The FDA has granted rare pediatric disease designation to FCX-007 for the treatment of recessive dystrophic epidermolysis bullosa, according to the drug’s manufacturer.

A congenital genetic disorder caused by the deficiency of the protein type VII collagen, recessive dystrophic epidermolysis bullosa (RDEB) weakens the adherence between the epidermis and the underlying dermis causing severe blistering, open wounds and scarring in response to any kind of friction, including ordinary daily activities such as rubbing or scratching.

Children who inherit the condition are often called “butterfly children” as their skin is seen to be as delicate and fragile as that of a butterfly. Currently, there is no cure for the approximately 2,500 pediatric patients with RDEB in the US, with treatments including daily bandaging, hydrogel dressings, antibiotics, feeding tubes and surgeries.

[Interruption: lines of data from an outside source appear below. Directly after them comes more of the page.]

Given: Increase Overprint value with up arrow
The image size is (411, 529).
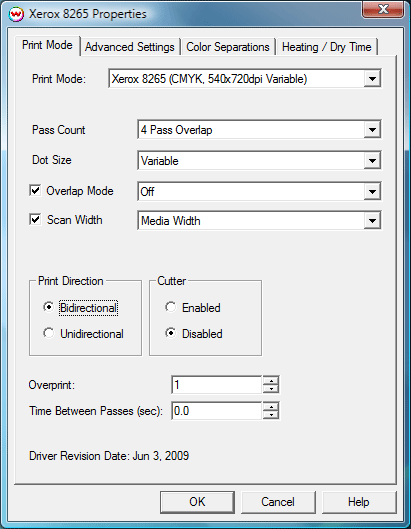Looking at the screenshot, I should tap(271, 381).
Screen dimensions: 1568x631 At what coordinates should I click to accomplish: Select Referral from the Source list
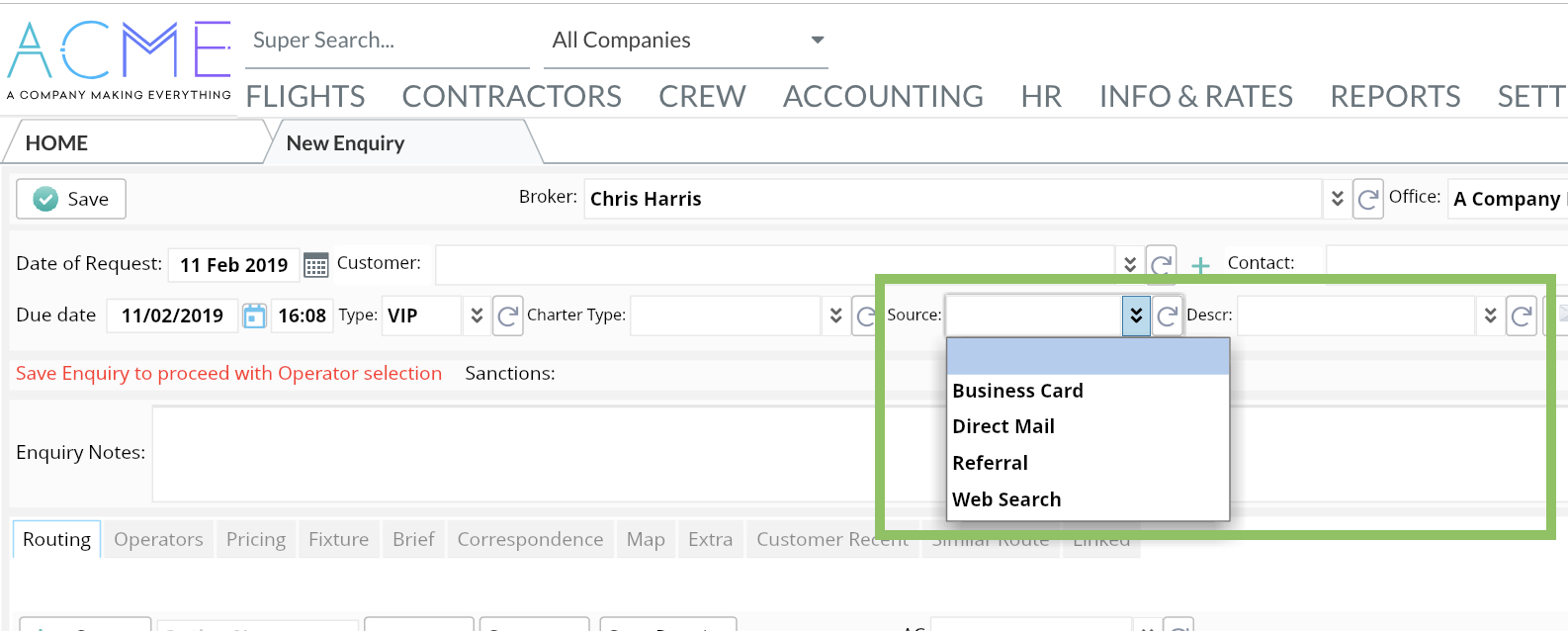point(990,463)
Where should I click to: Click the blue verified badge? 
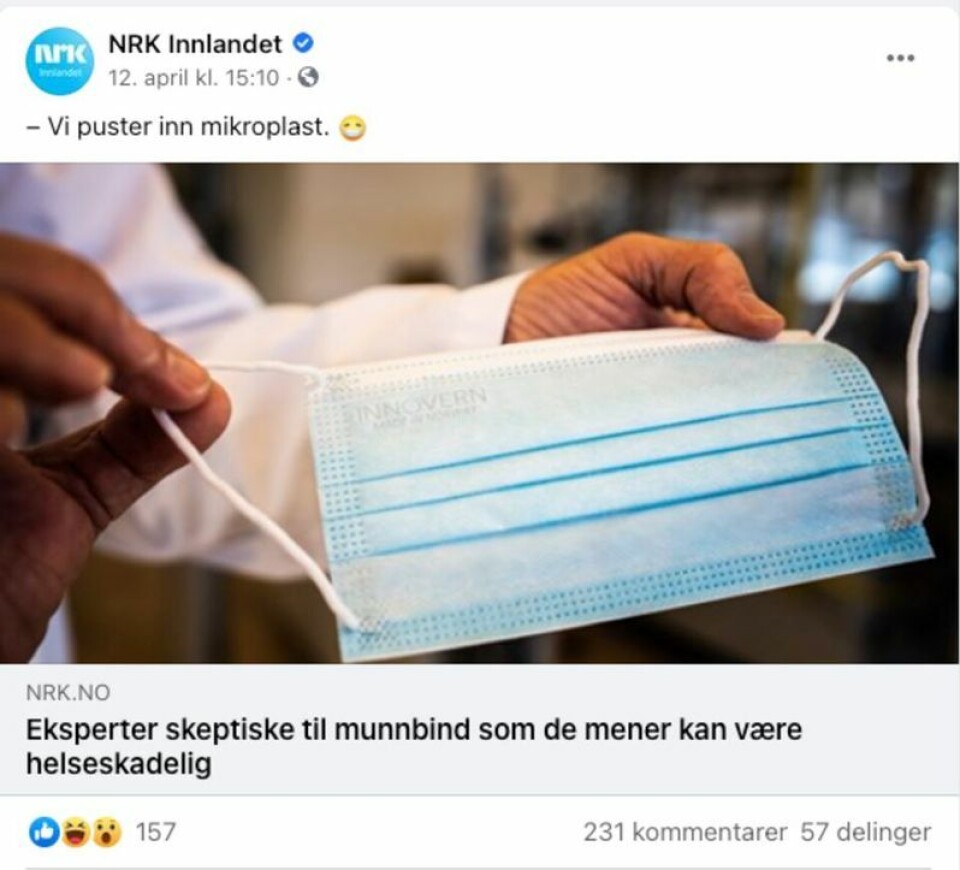(303, 43)
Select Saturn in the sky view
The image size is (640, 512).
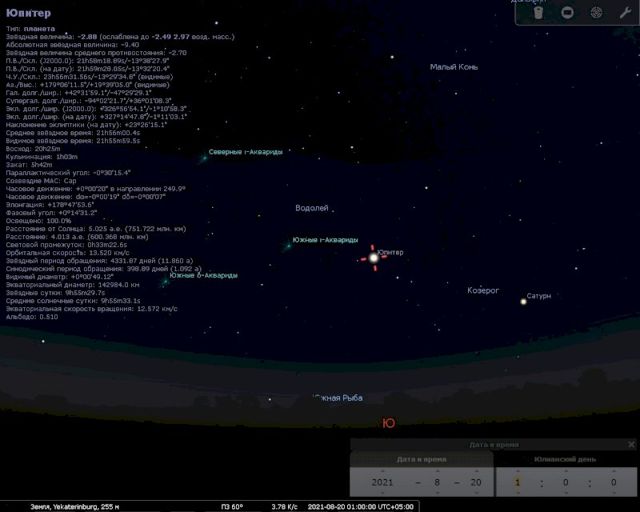[522, 300]
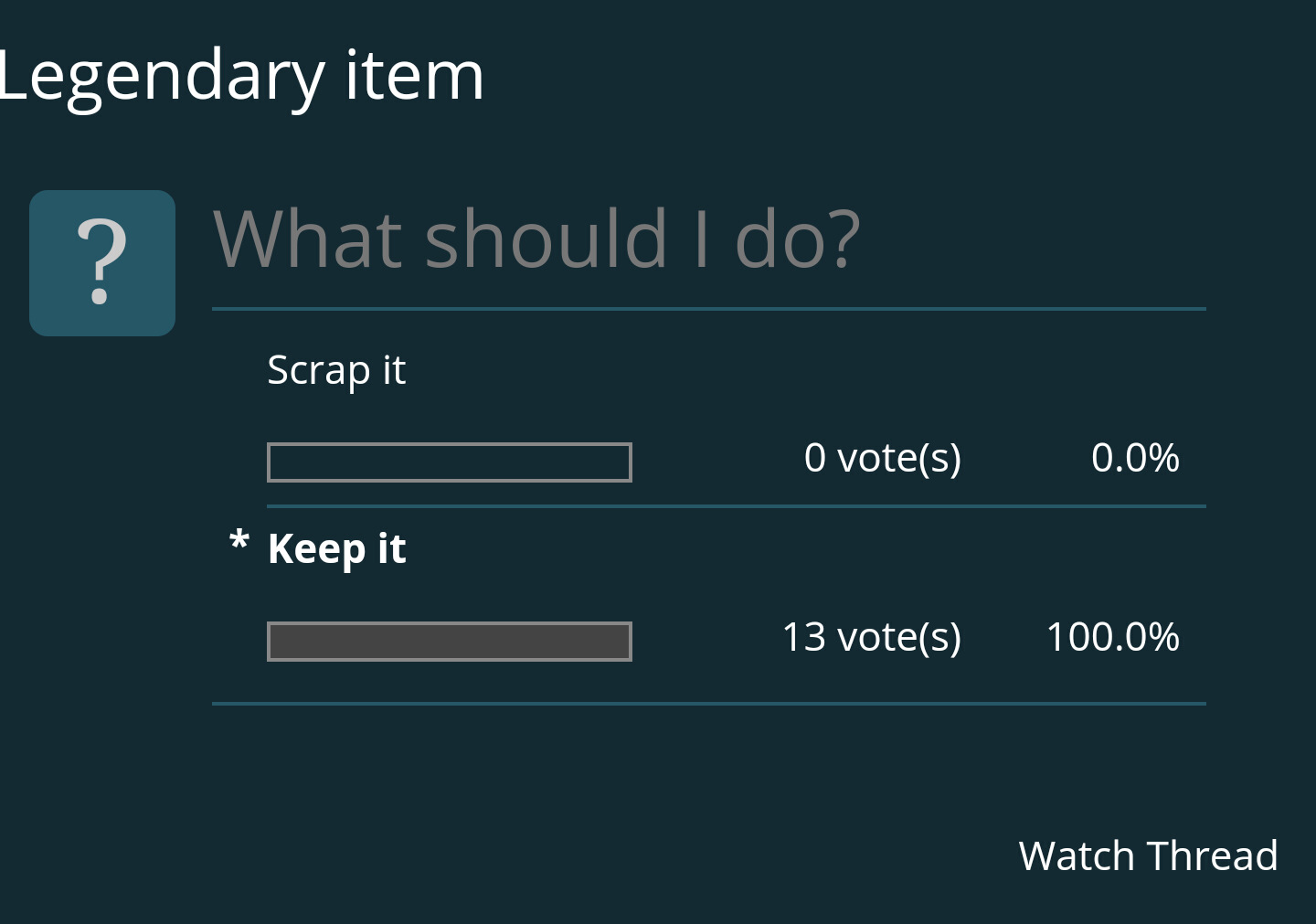
Task: Click the filled Keep it vote bar
Action: (449, 642)
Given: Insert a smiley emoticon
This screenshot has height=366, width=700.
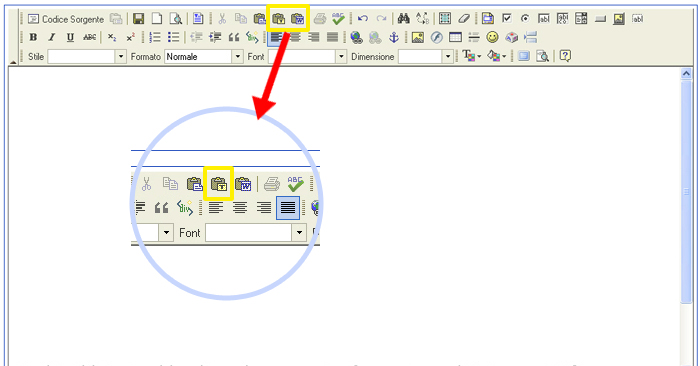Looking at the screenshot, I should pos(492,37).
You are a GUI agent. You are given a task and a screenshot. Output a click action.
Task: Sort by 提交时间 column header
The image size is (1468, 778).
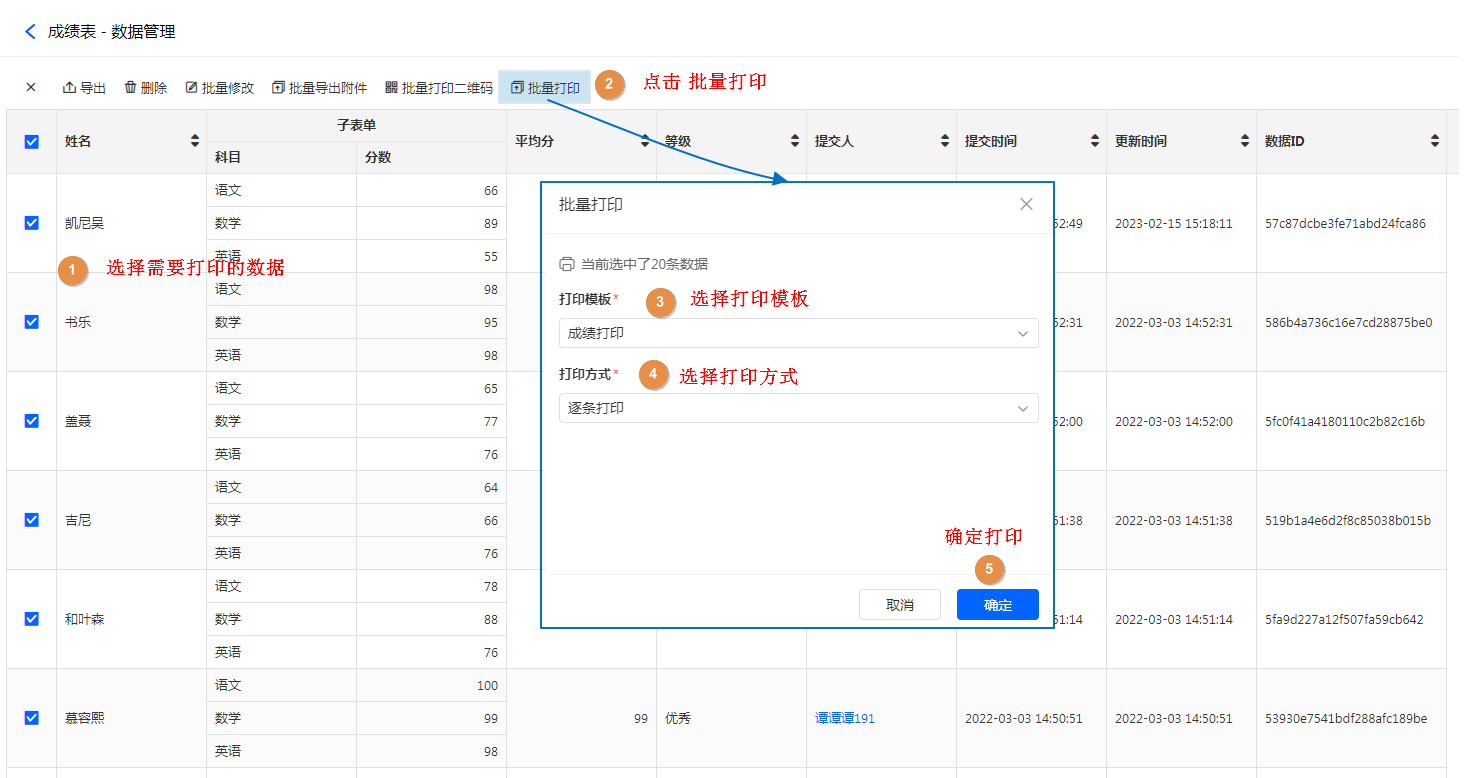pyautogui.click(x=1095, y=142)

FCX-007 (Fibrocell Science), a gene-therapy drug candidate for the treatment of RDEB, may help address the underlying cause of the disease by genetically modifying autologous fibroblasts to produce and culture type VII collagen. Delivered via injection, FCX-007 could potentially address the root cause of RDEB by providing high levels of type VII collagen directly to the affected areas, thus bypassing the need for systematic treatment.

“We are pleased that the FDA has granted our request to designate FCX-007 for the treatment of RDEB as a drug for a rare pediatric disease,” David Pernock, chairman and CEO of Fibrocell, said in a press release. “FCX-007 may offer RDEB patients and their families the first therapy to treat the underlying cause of the disease, bringing hope and relief to what is today a painful, disabling and often fatal congenital disorder.”

The FDA designation was based on results from ongoing late stage pre-clinical development, with an investigational new drug filing targeted for mid-2015.